Fearsome Hunters of the Sea
By Sharon Powell, 2010
Eels have existed for millions of years, and in fact, scientific researchers claim they have been around for more than ninety three million years. Of all the fish in the sea, “Eels” are probably one of the most diverse species known to man. Besides being able to change colors, shape and body parts, eels are also found in freshwater lakes, rivers, and streams. Their long slender bodies are capable of hiding between rocks and crevices, or you may spot them lurking in and out of sunken ships and debris in larger bodies of water.
A Feast of Species
There are many different species of eels; and in fact, researchers suggest there are between five hundred and seven hundred fifty different species, but only sixteen eel species are found in lakes, rivers and streams. Including the two-hundred different kinds of Moray Eels pictured above, most eels look similar to the slithering reptile commonly referred to as a snake. The eels skin is slimy for ease of escape in difficult situations. The slick features also act as a deterrent for diseases attaching themselves to the eels outer layer of skin.
The photograph on the right is an Electric Eel and most commonly found in murky waters of the Amazon and South American Rivers. The electric eel packs a powerful punch of 650 volts, and is several times more powerful than a household electric outlet. The “electric eel” is also a cousin to the catfish and carp found in most freshwater lakes and rivers. The eel’s body is mostly muscle attached to a long backbone, housing 750 vertebrae compared to the thirty-three humans possess. The extra vertebrae allow the eel to be very agile when traveling on land and water.
Most all eels; excepting some “moray” have excellent eyesight and choose to hunt for food at dawn, tracking their next meal by means of scent. Once the hungry carnivore captures his prey, their razor sharp teeth and strong jaws prove dangerous and are usually fatal to other fish and crabs caught within their path. Most ocean eels enjoy a favorite dish of crab or octopuses to satisfy their appetite and will often be seen spinning furiously around several times before consuming their victim. The feeding frenzy is most commonly referred to as the “death roll.” Freshwater eels will also consume small insects, snails, worms, frogs, tadpoles, and small fish or eggs.

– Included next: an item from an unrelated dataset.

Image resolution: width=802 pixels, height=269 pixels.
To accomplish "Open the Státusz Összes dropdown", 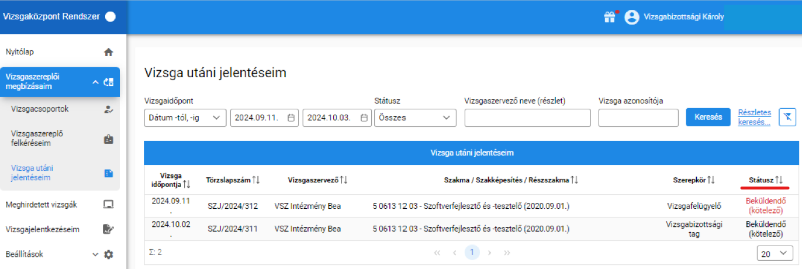I will click(415, 118).
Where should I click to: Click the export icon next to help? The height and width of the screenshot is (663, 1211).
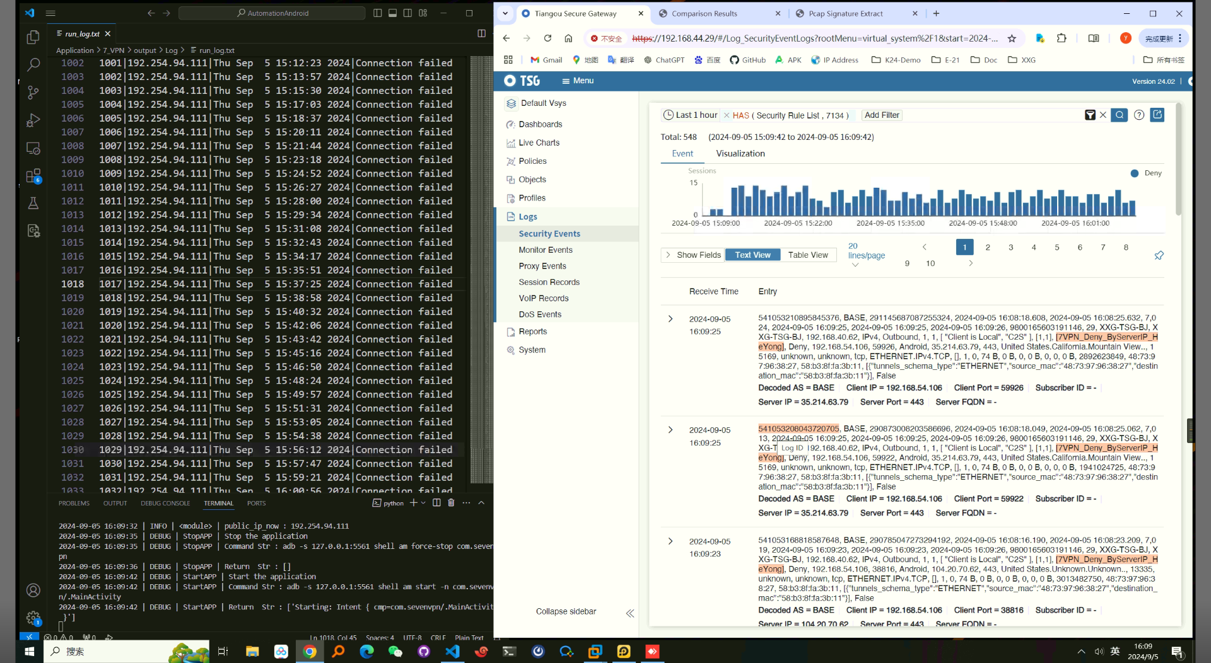(x=1157, y=115)
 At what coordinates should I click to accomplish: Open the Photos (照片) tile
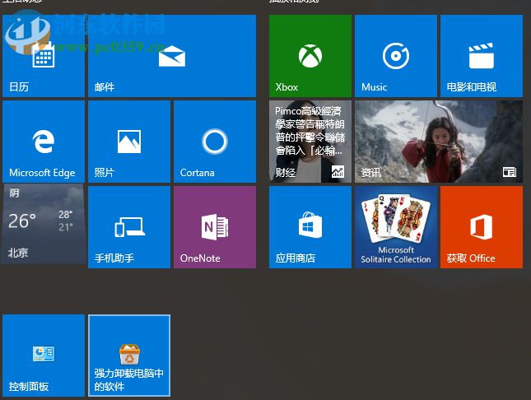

Like most all things born into this world, baby eels are small by nature. The newly hatched larvae are transparent when born, and float atop the ocean waves with other plank tonic creatures. The larvae later takes the shape of a leaf with a small head attached at one end and will continue to grow several feet within a short period, usually within a few months. Some species of eel can grow to twelve feet or longer, while freshwater eels can be several feet long and weigh between ten to twenty-eight pounds.
The male species are most generally smaller than the female, but both sexes have a small cavity housing their stomach and other vital organs. Besides the eels powerful jaws and teeth, their keen sense of smell and hunting skills allow the fish to survive in dangerous waters. The deadly predator breaths through their gills and skin for oxygen intake, which is complimented by a dorsal and side fin used for maneuvering in tight places.
Another significant feature many eel species possess is their ability to migrate from freshwater to ocean life with great ease. Migration allows the eel to travel from one place to another in search of food or mate. The eel will travel thousands of miles to return to the ocean for breeding purposes before their death.